The first article that caught my eye was about muesli. Seems that "raw material prices are edging perilously close to a record high".
Many readers of this blog probably make up their own muesli (as I do) but reading that the price of muesli ingredients have gone up by 56% over the past few years worries me a bit. Some light at the end of the tunnel when I read that it is the whey powder (up by 35.7%), hazelnuts (up by 32.6%), and almond (up by 38.6%) that helps me for these could be omitted from home-made muesli and something similar but cheaper put in their place.
The good news is that wheat, skimmed milk powder and raisins have become cheaper, although unfortunately oats (the very base of muesli) being in 'increased demand' have risen by 4.2% year on year - and expected to continue.

Wholesale prices are not normally my concern, but if they go up then eventually the point of sale price will rise, so perhaps worth knowing that bad weather and poor harvest have sent peanut prices skyward, up 85% y-o-y and expected to stay high until the next round of harvesting in the second half of this year.
There are shortfalls in pepper productions with black pepper up by50.9% y-o-y, also expected to stay high as demands exceeds supply.
The only reductions on the short list given are cashew nuts, desiccated coconut, honey, and dried apricots. Well, as these can be used when making muesli we now know what to avoid and what to use to keep our own 'manufacturing costs' down.
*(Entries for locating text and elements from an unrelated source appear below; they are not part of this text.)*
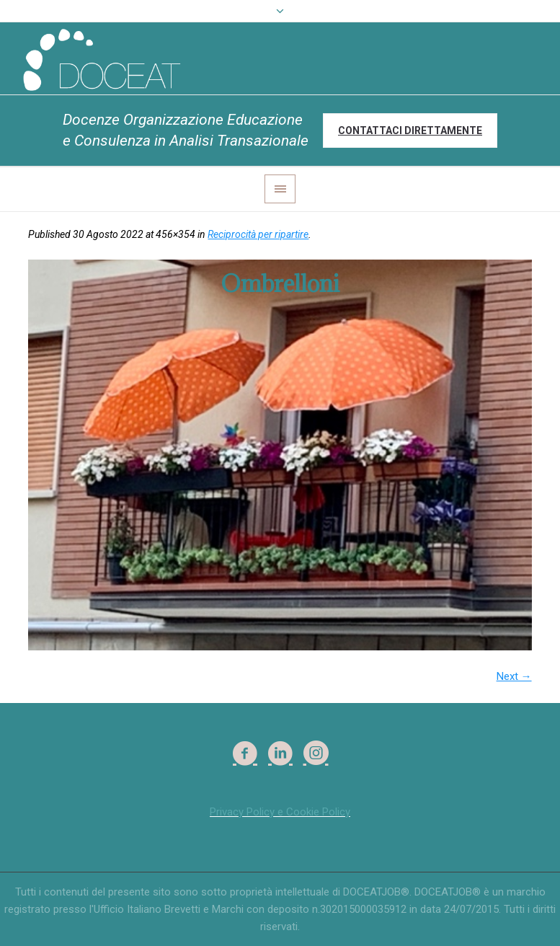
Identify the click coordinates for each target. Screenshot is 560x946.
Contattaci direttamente (410, 131)
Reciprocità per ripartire (258, 234)
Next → (514, 676)
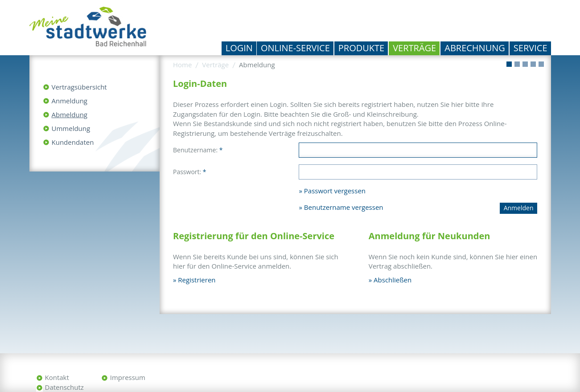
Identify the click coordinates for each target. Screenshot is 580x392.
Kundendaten (73, 142)
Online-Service (295, 48)
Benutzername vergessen (344, 207)
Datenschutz (64, 387)
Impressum (128, 377)
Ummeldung (71, 128)
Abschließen (392, 280)
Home (182, 65)
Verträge (414, 48)
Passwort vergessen (335, 191)
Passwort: (189, 172)
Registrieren (197, 280)
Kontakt (57, 377)
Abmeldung (70, 114)
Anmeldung (70, 101)
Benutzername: (197, 150)
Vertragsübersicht (79, 87)
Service (531, 48)
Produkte (361, 48)
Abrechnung (475, 48)
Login (239, 48)
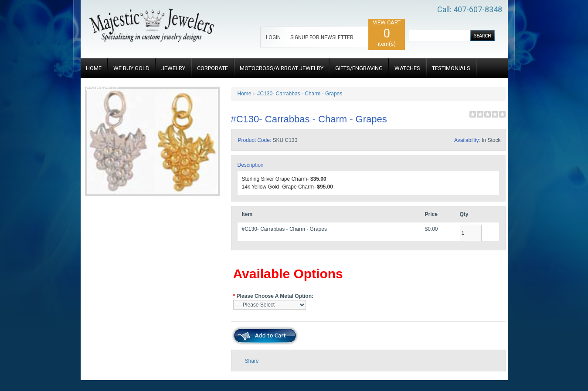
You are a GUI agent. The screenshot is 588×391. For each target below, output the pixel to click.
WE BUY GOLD (131, 68)
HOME (94, 68)
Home (245, 94)
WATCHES (407, 68)
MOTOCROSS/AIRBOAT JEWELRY (282, 68)
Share (252, 361)
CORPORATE (212, 68)
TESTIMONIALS (451, 68)
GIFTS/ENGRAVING (359, 68)
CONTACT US (102, 89)
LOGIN (273, 37)
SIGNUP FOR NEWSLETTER (322, 37)
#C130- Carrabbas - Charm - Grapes (299, 94)
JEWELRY (173, 68)
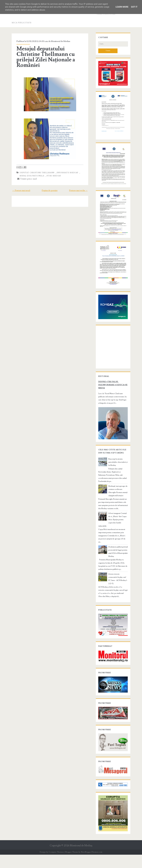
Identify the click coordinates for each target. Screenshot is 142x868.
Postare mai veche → (79, 190)
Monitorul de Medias (60, 41)
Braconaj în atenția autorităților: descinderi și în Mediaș (118, 479)
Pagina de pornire (50, 190)
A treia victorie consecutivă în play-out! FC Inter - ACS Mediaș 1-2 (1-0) (118, 585)
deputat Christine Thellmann (36, 173)
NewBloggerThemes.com (91, 865)
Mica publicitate (22, 23)
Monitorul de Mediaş (81, 859)
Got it (134, 7)
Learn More (122, 7)
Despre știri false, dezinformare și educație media (112, 400)
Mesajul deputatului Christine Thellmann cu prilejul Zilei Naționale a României (45, 57)
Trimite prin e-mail (26, 179)
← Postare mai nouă (20, 190)
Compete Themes (56, 865)
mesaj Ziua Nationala (31, 176)
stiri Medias (53, 176)
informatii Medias (66, 173)
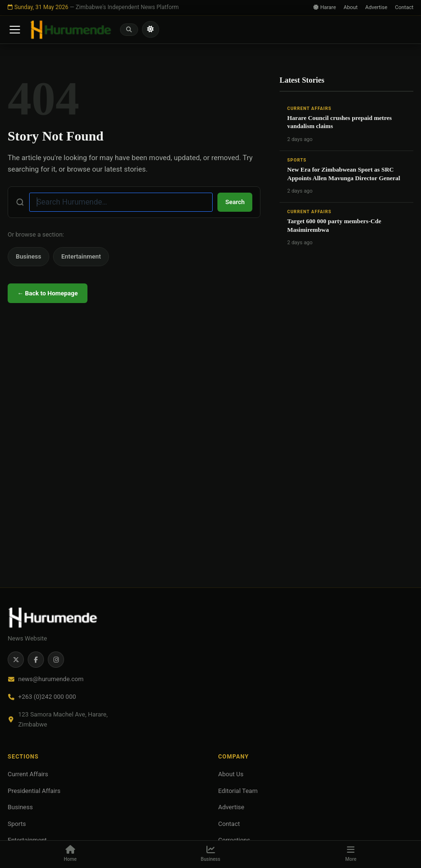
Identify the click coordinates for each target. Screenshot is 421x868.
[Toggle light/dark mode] (151, 29)
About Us (231, 774)
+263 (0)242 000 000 (47, 696)
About (350, 7)
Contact (404, 7)
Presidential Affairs (34, 791)
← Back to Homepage (47, 293)
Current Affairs (309, 108)
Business (28, 256)
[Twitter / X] (16, 660)
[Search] (129, 30)
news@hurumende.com (51, 679)
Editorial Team (238, 791)
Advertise (376, 7)
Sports (297, 160)
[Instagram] (56, 660)
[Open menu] (15, 30)
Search (235, 202)
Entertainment (81, 256)
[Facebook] (36, 660)
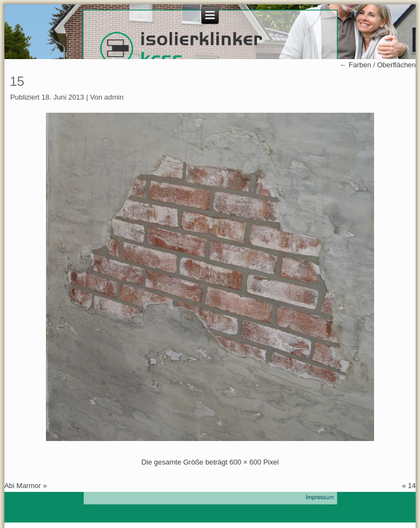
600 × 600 (246, 462)
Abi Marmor (22, 485)
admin (114, 97)
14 (412, 485)
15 (17, 81)
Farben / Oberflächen (377, 65)
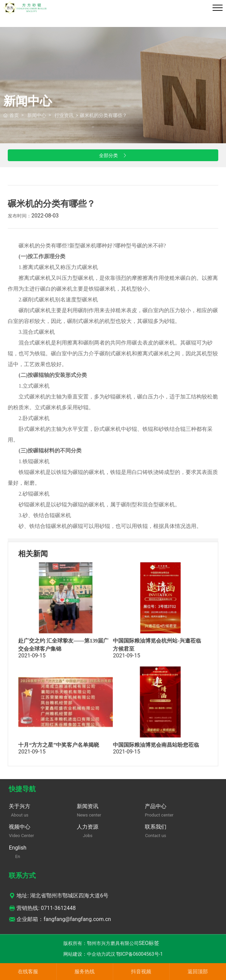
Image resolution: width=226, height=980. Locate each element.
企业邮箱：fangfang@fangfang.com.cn (60, 919)
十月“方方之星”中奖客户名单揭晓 (58, 745)
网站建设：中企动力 (84, 954)
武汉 (110, 954)
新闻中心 (36, 115)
An article containing 'store-speak' that made me smile. "In times like these, consumers often swap healthy choices for food that's better for their wallets. But are they actually looking for familiar, comforting choices within food-to-go (FTG) - or the (cheaper) uninspiring sandwiches, all that's available on a shoestring?"
We are then told that Waitrose launched its 'lettuce wrap - costing £3.50" last year, even amid economic turmoil. The article says "consumers mostly shop for FTG on auto-pilot and with an average budget of less than £3. But it's a common misconception that cash-strapped consumers always take the safe option. We believe they want to be inspired, regardless of budget."
I don't think so. Inspired possibly, but always within our budget, not regardless. Anyway who wants to pay over £3 for a lettuce 'wrap'? We can make our own wonderful packed lunches for half (or even a quarter) of that. So hope we all do.

Time left for only one more from the mag. This to do with Booth's (the North West family owned chain). They have instructed their buyers to find forgotten foods so we can get them back onto our plates. So we may well be seeing such delights as Lyth Valley damsons, Formby asparagus, double curd Lancashire cheese, and true York ham in their stores in the future.
As they say "slowly but surely, one product at a time, marvellous foods that are part of our food culture are being revived. If we don't eat them and celebrated them, we'll lose them".
Just let us hope we can still afford them.

Sorry this is a shorter blog, but - as ever - got up late due to my wish to continue dreaming. Better publish now so you have something to read this morning. In any case need some of the morning left for my own culinary activities.

Was amazed to see photos in the paper of how Britain is almost halted by the snow. We still haven't had any. Black ice being the worst and this for only one day (Eileen fell foul to it).
Staying indoors, other than feeling cold when the c.h. isn't on, one day is much like the other.
At least most of us can stay indoors today as it is the weekend (unless of course going to church, and not a lot of people do that these days it seems with congregations of only a handful in some places). Wherever you are, whatever you do, make sure you enjoy it. TTFN.